The seeds for the project were sown by Brunnberg at the mobility studio of the Interactive Institute. She developed two games called Road Rager, which pits kids in other cars against each other using ad-hoc peer-to-peer networking, and Backseat Gaming, a "mixed reality game" that uses GPS and digital compasses to let kids point mobile devices at objects on the roadside and use them in the game.

"Last autumn we met up and decided to work together on Backseat Playground," says Bichard. "This collaboration brings together Liselott's earlier Backseat Gaming research, Oskar's background as a professor of sociology and project director at the Institute and my experience in art, games and mobile technology. I bring to the project my exploration of the relationship between forensic and games spaces, my ideas about episodic narrative and a desire to turn the whole world into a video game."

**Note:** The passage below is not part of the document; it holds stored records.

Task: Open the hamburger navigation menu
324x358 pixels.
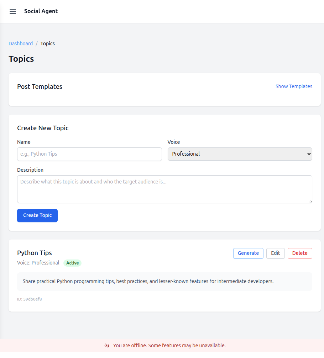Action: click(13, 11)
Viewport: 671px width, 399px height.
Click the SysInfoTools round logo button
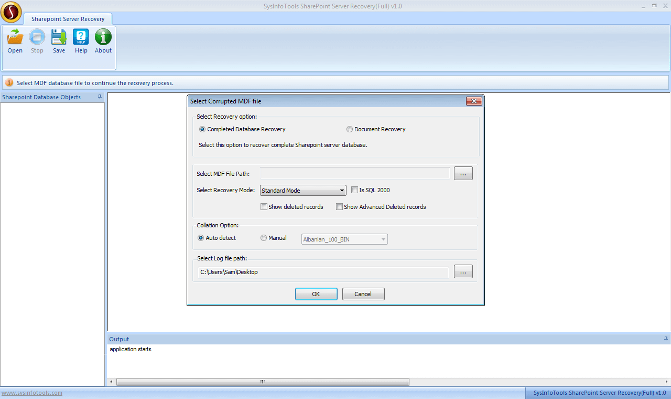[x=12, y=12]
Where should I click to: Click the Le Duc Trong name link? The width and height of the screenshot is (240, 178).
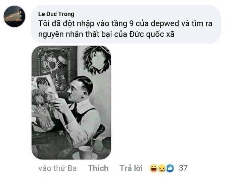56,14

Bichard described a scenario from Backseat Playground by asking me to imagine myself as a child, "sitting in the back seat of a car staring out of the window -- imagine that the world moving past you is a vast game engine -- the objects, places and people around you are all part of an intertwining series of episodes that make up an ongoing game plot.

"You have been driving the same way for the past 4 days so you know all about the mean old guy at the petrol station who won't talk to you. Come to think of it, every gas station attendant seems to be hiding something -- what if they are all in league with each other? What are they trying to hide? How do you get any of them to talk? Do they know anything about how Mrs Lundberg disappeared? You know that someone was seen near the railway bridge. What if you searched the bottom of the riverbed beneath the bridge, using the aqualung you picked up from the last village? Not today, as the car turns before the bridge, you're going a different way into town. You see a phone box coming up on the right... the phone rings!!! Pointing your device at the phone, you answer it. A woman's voice tells you quietly and deliberately that the person sitting in the back seat of the car in front is the detective searching for you. Time to put on the sunglasses you found last week at the bus stop, and what about changing into in the clothes that are sitting in a pile on the floor of the phone box."

In this way, reality is mixed with the fantasy story delivered over the mobile phone.

Last week Bichard and his colleagues received news that Microsoft Research will fund the first iteration of the project. "We will be developing a working prototype at the end of 2005 to test ideas around interaction and episodic narrative. The scope of what we have defined so far should see us through the next couple of years."

Is the technology needed to make Backseat Playground work available today, or is this something that will have to wait? Bichard says the "raw materials" already exist: handheld game players, accelerometers, digital map data and wireless networks.

"But as ever," he says, "what is needed is a shift in thinking. One of the challenges is how to move from the existing models such as running arcade games on a phone or 'projecting' game structures and narratives onto a real space via a mobile device, to imbedding a game 'within' the real space. This will require not only new game models but also radically different business models for developers, mapping agencies, phone operators and publishers."

All I can say is go guys, go. My DVD player guilt is eating me alive.